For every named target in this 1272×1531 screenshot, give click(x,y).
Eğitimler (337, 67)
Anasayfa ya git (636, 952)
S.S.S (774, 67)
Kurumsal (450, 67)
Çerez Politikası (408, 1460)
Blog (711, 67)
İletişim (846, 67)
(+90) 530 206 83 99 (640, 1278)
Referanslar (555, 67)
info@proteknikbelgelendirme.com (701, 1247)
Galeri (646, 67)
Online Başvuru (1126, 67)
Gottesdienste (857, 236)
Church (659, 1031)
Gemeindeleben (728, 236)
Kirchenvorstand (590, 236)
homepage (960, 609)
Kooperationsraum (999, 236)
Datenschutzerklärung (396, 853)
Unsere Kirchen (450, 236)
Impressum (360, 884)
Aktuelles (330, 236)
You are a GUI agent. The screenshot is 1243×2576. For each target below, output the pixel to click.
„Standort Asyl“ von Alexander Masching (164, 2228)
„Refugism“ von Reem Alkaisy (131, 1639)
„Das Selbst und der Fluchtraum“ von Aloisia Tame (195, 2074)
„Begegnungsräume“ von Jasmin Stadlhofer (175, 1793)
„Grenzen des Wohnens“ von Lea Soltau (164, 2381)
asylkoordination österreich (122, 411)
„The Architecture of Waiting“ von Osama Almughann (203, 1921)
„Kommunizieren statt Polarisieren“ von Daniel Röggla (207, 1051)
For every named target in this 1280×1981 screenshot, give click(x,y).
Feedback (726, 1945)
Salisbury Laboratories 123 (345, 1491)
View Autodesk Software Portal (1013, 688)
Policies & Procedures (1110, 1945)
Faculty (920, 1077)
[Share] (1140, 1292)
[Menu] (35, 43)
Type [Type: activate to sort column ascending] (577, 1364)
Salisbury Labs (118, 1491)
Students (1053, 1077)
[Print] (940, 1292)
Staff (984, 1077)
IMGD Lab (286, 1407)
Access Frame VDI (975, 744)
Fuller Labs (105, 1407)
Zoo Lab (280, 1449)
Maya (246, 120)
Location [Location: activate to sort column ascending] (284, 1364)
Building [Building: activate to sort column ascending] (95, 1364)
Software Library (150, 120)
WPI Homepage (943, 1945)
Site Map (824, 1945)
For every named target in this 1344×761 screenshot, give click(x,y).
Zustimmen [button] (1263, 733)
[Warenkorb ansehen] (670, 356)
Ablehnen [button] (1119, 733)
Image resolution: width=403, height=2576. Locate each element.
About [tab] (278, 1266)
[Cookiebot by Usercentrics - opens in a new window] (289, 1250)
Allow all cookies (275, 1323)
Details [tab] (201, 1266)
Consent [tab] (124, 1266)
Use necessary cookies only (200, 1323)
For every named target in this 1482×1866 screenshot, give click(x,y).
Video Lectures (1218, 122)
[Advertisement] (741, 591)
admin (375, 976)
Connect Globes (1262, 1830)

→ **What is required**
Copy out all lines of the items above that contain the string "every". Case counts.

→ **Expected answer**
For every named target in this 1272×1531 screenshot, give click(x,y).
For every named target in this 1280×1981 screenshot, give click(x,y).
For every named target in this 1344×761 screenshot, give click(x,y).
For every named target in this 1482×1866 screenshot, give click(x,y).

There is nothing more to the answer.